Reproduce the data verbatim from its start up to and including the line that contains "Click the 超始地址 input box", leaving out the pictures.

— begin —

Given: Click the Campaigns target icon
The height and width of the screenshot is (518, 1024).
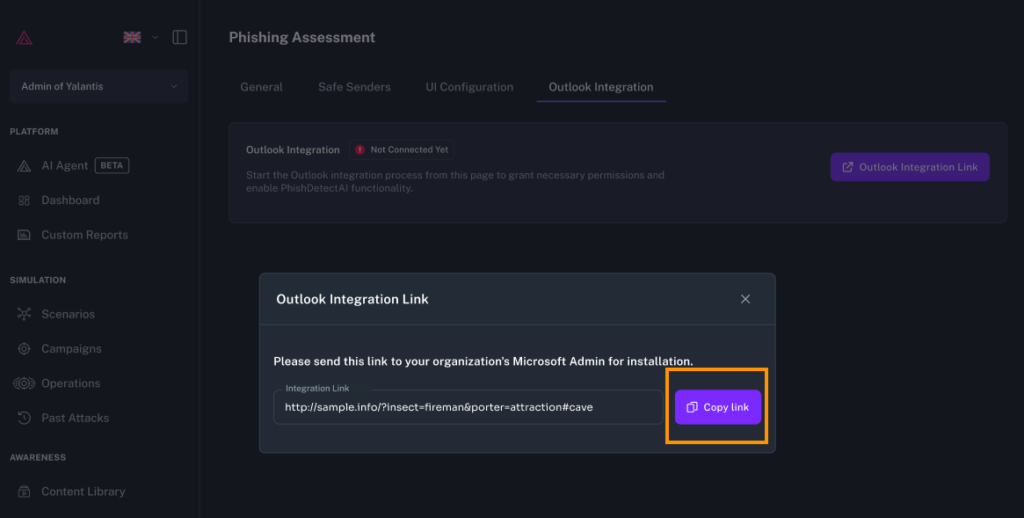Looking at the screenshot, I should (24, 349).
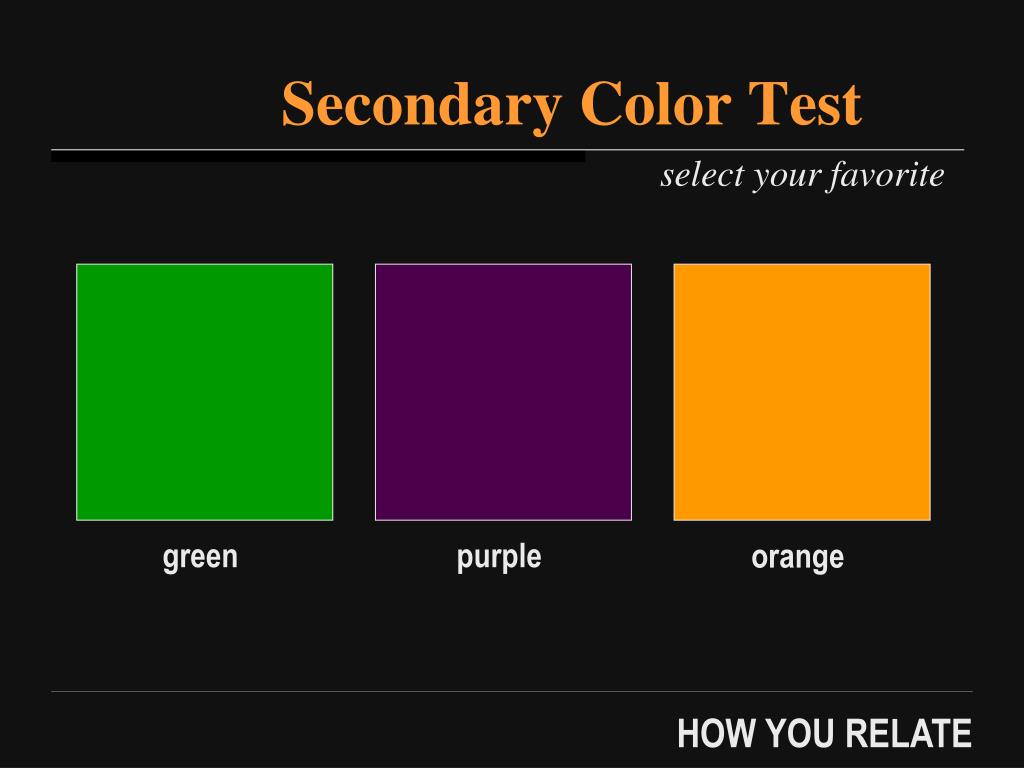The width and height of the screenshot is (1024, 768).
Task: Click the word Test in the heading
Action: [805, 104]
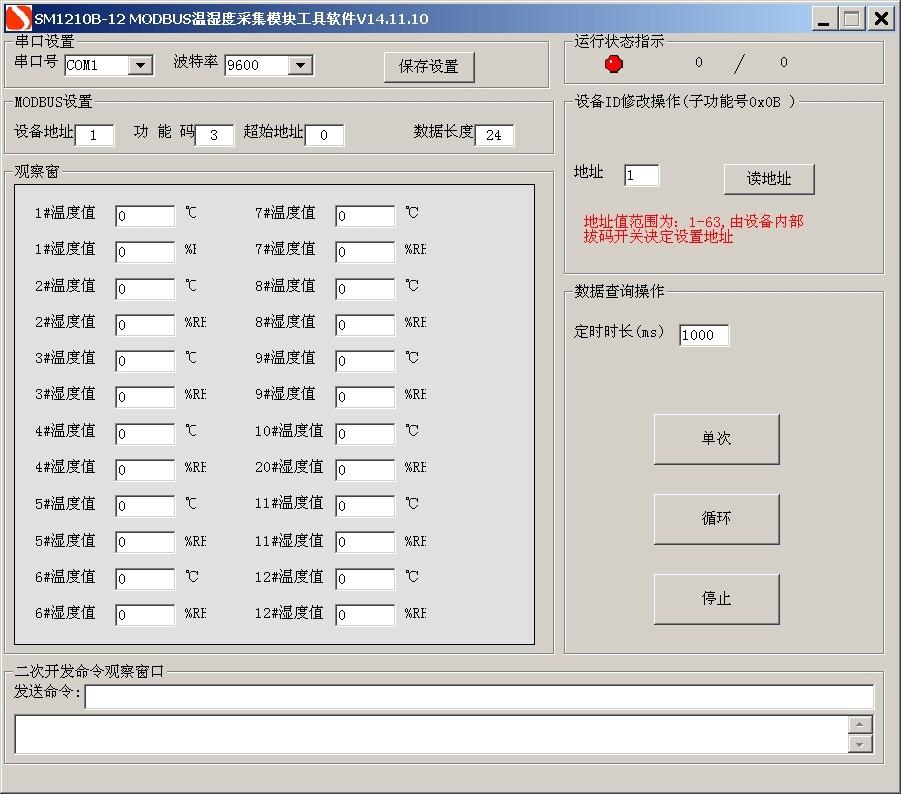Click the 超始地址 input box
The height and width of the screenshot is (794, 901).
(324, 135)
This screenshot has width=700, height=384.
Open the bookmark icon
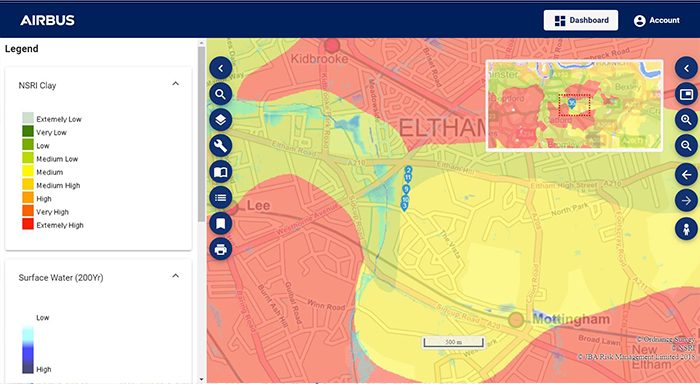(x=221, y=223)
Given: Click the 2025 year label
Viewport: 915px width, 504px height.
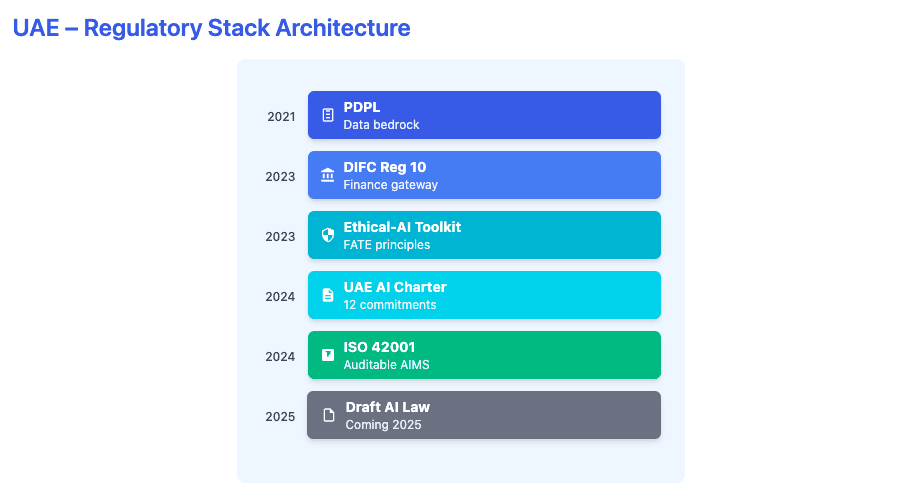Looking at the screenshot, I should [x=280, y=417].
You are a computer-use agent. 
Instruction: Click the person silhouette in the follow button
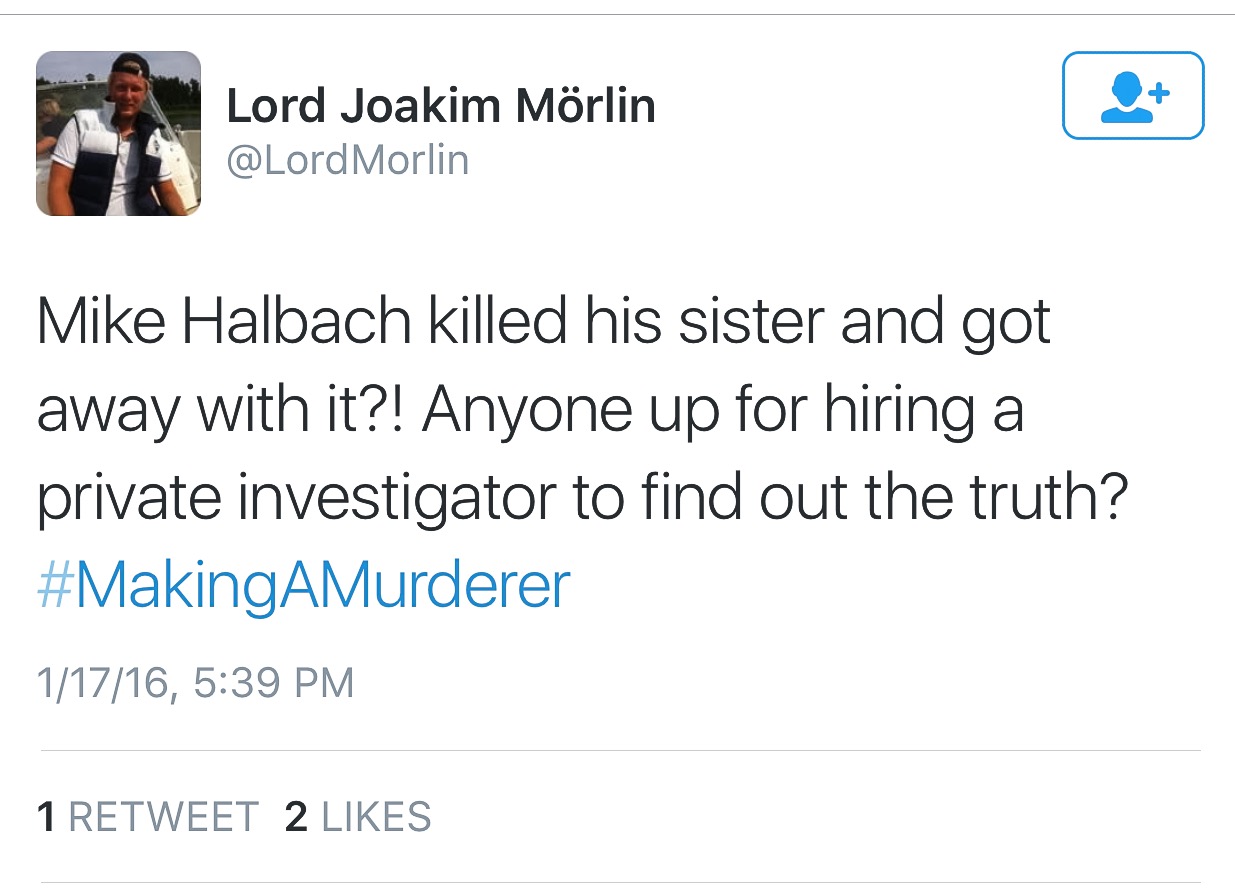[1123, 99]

— end —

### Answer to the task
Given: Click the Campaigns target icon
The height and width of the screenshot is (518, 1024).
Looking at the screenshot, I should (24, 349).
The width and height of the screenshot is (1024, 768).
Task: Click the word Test in the heading
Action: [805, 104]
Click the 超始地址 input box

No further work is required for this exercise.